At 48 my life stopped with a diagnosis of a rare and incurable illness that I can not go back to work with. ive been waiting on disability....but its the holidays......
On April 18th, After I had returned home from working I went and checked myself into the hospital. I hadbeen bad for over a year with blood pressure reading over 153. It got to 173/150, with 20lbs of water weight and not being able to get in and out of avehicle without have to pause to catch my breath because I felt I was being suffocated. I was diagnosed with Pulimonary Arterial Hypertension and Right side Heart Failure. I was within days of death. But with a catheritization, I was told Of my rare and incurable illness and that I have to be transferred to another hospital for medication that is only going to slow its progression. Im a 48 year old single mother who struggles to make ends meet and had no savings. I could not go back to work. I applied for disability…I had to move home with my 86 year old parents; whom I am now their caretaker. I cant leave even if I could. Ive had no income since April. The only thing Ive had is food stamps at $250 a month. That’s now stopped. And Im somewhere in the application process with my disability claim. That is going nowhere too with the government shutdown. Ive struggled the last 3 years to have a bare minimum Christmas for my family and swore this year would be different! Its different all right! Now I can even afford the bare minimum. Ive done a odd job here n there to cover a little of my bils…just enough to not loose my truck or ins. Or phone but still very much behind. My medication is very costly and ahcccs just denied coverage of it. I dont blame them. Its $14,000.00 a month.

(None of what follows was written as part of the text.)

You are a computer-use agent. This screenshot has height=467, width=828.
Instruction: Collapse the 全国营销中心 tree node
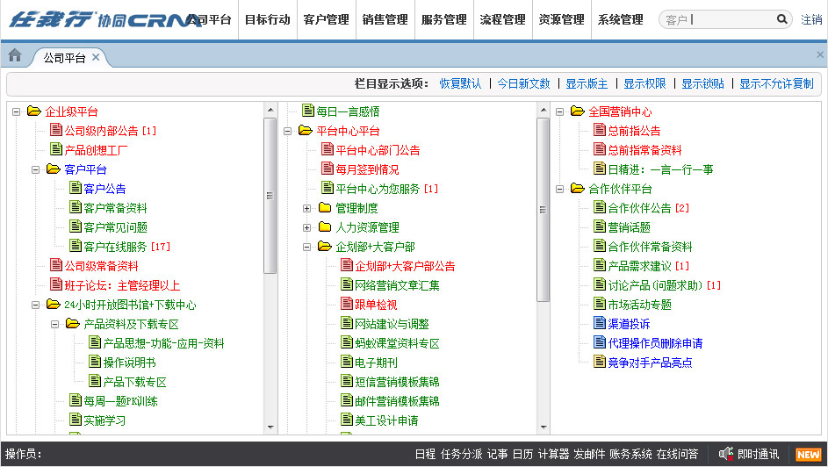(559, 111)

There are days I pray for it to all end and wake up from this bad dream…..but it never does. With the holidays coming quick my spirit is sinking like quick sand. I guess you could say I need an angel! Im not one to ask for help. Im used to figuring it out and making the best of it. But not being able to work, My hands are tied and I dont know what to do.
I ran across this today on 2-1-1. I figured that I have nothing to loose.
If your reading this to the end….thank you for your compassion. My story is probably that of many. Im no more deserving than the next. I could tell you my life story and the struggles ive endured…..but that is not who I am, there just things that happened and made me. Today, I am a mother, a daughter, a sister, a aunt, a caretaker and lost. But my parents need me now more than ever. You never think about your parents being fragile and old, and there is no plan between siblings as to who is going to take care of them….it just happened. Their minds are going and sometimes I think my whole life has led to this point right here. Im exactly where I am supposed to be. Because, my siblings dont see it or get it…..mom and dad need help. I see it and my dad finally admits it. I can only be so much help with no help financially right now. But I take care of them the best I can, the irony is I probably need more help than they do with my illness but after all they have done for me, its the least I can do. My daughter…she lost her job, moved home and now we are 6 dogs deep, 6 cats deep and the 4 of us.
I hope to find a angel who can make a small donation to help for the holidays or till I can get approved or denied disability. Then that will either keep me afloat til my illness takes over, or if denied, idk….ill loose all hope. For now, I hope I find you and That Ive touched your heart in some small way. I will forever be indebted and grateful for you.
Thank you for reading this and my apologies for rambling on. God Bless You!